▶ Work item: What lines of the data below hold "Given"? Show them.

▶ Stored records:
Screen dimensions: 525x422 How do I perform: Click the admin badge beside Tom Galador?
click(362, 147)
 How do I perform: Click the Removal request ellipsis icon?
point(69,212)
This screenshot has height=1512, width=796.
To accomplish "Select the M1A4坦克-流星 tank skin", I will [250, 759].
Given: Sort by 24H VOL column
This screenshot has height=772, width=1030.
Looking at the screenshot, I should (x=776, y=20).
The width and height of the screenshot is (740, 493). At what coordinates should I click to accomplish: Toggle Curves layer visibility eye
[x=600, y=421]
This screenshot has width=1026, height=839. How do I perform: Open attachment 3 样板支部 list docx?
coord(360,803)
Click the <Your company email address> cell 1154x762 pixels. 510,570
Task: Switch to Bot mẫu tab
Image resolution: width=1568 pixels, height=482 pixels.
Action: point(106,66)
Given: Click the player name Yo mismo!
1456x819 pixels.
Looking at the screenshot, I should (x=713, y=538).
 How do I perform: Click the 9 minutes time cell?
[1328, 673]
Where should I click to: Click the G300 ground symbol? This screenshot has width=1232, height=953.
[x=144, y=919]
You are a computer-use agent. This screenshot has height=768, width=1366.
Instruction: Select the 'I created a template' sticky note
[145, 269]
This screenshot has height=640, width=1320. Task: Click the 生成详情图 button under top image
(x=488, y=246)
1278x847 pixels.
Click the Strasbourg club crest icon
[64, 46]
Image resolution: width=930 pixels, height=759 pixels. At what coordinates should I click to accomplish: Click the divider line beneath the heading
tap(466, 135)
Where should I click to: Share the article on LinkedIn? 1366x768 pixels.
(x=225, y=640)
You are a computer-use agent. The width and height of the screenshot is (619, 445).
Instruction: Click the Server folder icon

▶ Solution to the problem:
Given: Sort by 24H VOL column
Given: Click the player name Yo mismo!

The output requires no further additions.